Monday, June 18, 2012

A flip of a fin. A life changes direction.

When I was growing up the highlight of my summers were trips to Northern Minnesota.  Sometimes it would be the whole family, sometimes just myself going up to stay with my grand parents.  There was a fair amount of just idle hanging around I suppose, but there was also some serious fishing.

My grand father loved to fish and passed that down to me.  My dad, well, he being a family doctor and all did not take much time off.  Or relax much when he did.

Fast forward a generation and it is myself in the role of dad and family physician, now with young children of my own.

It was a long drive from where we lived in Wisconsin, but for years we went back to the same area of Minnesota that I fished as a young man.  Our family still had a very modest cabin up there.  It is where my eldest son took his first step.  And a few weeks before kindergarten it was where he caught his first fish.

There was a ramshackle boat house on the property.  It was a real eyesore, the kind of structure you absolutely can't build anymore but it could continue to exist until it tumbled down.  On arrival after a long drive-punctuated by parental snapping at back seat misbehaviour-I went down to the boat house.

And I saw a nice sized sunfish in shallow water under one of the floor boards of the structure.  It did not seem bothered by my intrusion, it just sat there fanning its fins, almost daring any intruders to come along.

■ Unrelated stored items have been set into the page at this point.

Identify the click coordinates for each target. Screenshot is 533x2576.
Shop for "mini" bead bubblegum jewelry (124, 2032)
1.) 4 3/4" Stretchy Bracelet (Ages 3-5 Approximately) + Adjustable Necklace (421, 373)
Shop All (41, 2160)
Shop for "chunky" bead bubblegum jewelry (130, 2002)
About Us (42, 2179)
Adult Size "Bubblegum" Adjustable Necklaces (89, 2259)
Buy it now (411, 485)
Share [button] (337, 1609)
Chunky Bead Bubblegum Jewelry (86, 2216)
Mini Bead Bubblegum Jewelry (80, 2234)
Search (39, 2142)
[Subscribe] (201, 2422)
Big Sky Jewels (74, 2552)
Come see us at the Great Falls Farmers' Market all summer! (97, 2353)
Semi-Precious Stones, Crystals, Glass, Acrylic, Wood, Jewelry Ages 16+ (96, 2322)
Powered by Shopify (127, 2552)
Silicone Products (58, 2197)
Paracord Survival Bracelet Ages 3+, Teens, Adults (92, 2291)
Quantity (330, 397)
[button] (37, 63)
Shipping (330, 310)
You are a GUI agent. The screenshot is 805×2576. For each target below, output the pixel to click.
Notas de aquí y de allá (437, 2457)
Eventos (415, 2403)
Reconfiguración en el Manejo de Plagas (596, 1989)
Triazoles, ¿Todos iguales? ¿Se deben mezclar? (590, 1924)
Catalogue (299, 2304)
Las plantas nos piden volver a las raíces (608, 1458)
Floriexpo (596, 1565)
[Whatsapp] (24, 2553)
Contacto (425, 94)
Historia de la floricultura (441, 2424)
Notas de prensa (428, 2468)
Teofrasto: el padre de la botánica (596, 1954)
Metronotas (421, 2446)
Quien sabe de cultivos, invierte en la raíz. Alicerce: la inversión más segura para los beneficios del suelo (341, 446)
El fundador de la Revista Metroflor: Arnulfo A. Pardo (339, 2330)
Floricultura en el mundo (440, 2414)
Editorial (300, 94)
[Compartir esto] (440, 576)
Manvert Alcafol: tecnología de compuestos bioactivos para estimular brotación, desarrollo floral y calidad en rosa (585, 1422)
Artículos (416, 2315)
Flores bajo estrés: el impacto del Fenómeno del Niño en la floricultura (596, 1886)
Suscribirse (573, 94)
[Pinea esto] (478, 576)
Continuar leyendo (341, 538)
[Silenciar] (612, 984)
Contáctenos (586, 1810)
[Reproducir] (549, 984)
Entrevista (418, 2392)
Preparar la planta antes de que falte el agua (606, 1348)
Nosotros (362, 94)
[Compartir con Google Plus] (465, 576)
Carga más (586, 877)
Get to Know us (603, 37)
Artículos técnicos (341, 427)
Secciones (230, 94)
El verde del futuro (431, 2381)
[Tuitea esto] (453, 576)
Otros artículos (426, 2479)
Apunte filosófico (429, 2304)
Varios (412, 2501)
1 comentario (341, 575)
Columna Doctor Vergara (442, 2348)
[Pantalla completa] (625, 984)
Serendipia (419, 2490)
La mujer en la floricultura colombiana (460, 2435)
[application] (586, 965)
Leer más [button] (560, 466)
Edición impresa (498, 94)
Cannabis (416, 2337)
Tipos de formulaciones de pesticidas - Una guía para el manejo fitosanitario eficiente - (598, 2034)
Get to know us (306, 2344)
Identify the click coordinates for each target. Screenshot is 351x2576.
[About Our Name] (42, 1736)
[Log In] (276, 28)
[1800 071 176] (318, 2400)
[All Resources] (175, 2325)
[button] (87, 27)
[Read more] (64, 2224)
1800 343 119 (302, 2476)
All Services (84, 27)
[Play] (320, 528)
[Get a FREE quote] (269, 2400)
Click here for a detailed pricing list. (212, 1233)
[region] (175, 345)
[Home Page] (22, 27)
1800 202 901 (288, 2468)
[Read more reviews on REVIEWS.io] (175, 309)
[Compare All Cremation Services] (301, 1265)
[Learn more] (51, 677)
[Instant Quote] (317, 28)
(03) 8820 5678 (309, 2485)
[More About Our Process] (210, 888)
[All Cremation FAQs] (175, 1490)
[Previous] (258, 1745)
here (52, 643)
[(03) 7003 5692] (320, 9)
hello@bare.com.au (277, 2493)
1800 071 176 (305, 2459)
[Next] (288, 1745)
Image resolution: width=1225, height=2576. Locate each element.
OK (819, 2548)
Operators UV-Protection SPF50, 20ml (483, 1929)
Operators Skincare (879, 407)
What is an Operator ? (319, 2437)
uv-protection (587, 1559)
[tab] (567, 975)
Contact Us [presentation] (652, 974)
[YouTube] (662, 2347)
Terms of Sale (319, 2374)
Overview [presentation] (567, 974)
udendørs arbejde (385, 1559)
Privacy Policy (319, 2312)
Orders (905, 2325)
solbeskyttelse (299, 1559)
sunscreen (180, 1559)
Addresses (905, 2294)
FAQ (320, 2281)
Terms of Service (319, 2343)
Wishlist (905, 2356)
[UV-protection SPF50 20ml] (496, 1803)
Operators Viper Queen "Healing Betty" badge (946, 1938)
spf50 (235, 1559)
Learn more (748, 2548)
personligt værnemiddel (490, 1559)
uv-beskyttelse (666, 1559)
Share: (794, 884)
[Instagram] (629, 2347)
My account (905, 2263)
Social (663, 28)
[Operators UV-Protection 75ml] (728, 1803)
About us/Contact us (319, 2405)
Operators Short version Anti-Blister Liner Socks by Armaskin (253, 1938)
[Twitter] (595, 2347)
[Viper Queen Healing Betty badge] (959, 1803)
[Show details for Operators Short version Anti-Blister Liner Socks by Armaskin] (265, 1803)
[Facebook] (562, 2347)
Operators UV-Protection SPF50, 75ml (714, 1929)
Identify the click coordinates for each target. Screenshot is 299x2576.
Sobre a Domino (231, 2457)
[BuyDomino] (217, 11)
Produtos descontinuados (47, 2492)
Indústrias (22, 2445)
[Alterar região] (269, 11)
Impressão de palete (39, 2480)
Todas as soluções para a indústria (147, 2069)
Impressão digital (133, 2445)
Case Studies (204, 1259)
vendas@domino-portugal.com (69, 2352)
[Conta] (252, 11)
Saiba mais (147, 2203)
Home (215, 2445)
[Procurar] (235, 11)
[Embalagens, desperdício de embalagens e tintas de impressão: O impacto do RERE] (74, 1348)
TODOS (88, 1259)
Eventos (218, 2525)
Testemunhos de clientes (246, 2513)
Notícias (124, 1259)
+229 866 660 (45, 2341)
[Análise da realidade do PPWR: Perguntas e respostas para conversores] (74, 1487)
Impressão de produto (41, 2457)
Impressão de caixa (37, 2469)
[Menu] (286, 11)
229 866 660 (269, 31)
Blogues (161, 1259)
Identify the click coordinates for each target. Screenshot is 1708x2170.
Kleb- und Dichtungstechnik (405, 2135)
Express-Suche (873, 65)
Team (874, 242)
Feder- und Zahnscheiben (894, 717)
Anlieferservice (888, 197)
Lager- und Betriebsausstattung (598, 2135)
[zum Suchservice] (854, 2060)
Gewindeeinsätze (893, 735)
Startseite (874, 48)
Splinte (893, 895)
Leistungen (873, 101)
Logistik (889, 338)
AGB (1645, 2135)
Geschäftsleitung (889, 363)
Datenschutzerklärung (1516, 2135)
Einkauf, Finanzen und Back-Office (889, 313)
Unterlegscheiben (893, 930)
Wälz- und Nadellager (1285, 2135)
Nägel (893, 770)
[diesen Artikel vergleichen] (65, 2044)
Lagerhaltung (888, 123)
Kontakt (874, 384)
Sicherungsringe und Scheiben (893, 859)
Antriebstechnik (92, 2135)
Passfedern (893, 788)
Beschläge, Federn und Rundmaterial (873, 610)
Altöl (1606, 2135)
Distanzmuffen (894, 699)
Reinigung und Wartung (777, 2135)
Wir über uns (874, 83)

In retrospect I suppose it might have been protecting a nest, or maybe it just an ornery bit of bad tempered fish.

I made my son put on a life jacket, put a worm on the hook of some ridiculous kiddie fishing pole, and sent him down to see if anything was biting.

In very short order indeed he ran back up the hill, ecstatic, having caught a fish without any help at all!
I wonder sometimes at the extent to which little things direct our futures.  Had he slipped and fallen into the lake, or managed to hook himself in the ear, his life would have taken a different turn.  But that is not what happened.

No, he kept on fishing.  He loved to fish and got better and better at it.  He certainly surpassed my skills rather early on.  Every day in weather temperate or gloomy you would see him hop on his bike and pedal off to the local creek, a modern day Norman Rockwell lad.

He started to keep journals, detailing what he caught and when, analyzing trends.  Eventually he became a truly formidable fisherman, able to catch some kind of aquatic critter in anything from a six inch deep rivulet on up to the Gulf of Alaska.
Same grin.  Much uglier fish.


And so it goes.  A talented and socially adept young man, I suspect he could have gone into any number of fields and met success.  But he went to undergraduate and then to grad school in Fisheries Management.  This was at the time a field where jobs were almost non existent.

But there is always room for the best, and this spring he was hired on as a Fisheries Biologist, the youngest one currently working in our state.

It is something to ponder, isn't it.  A bobber goes down, a five year old happens to notice, and a career is launched.

7 comments:

Honeybee said...

Wonderful tribute to both of you!

Borepatch said...

Nice Father's Day memory, right there.

Joanna K. Dane said...

Great photos, great story.

Fishy Max said...

Thanks Dad! Happy father's day!

Fishy Max said...

Thanks Dad! Happy Fatehr's Day!

Tacitus2 said...

Well, the real father's day post will be next week. Interesting times with son no.3...

T

Harry said...

Great news, and congratulations! The topic of fisheries is becoming ever bigger... More mouths to feed, more pressures, more need to know what's out there, what's healthy, what needs a break. (A bigger & bigger discussion here in the Gulf of Maine.) A great time for a new mind to enter the fray!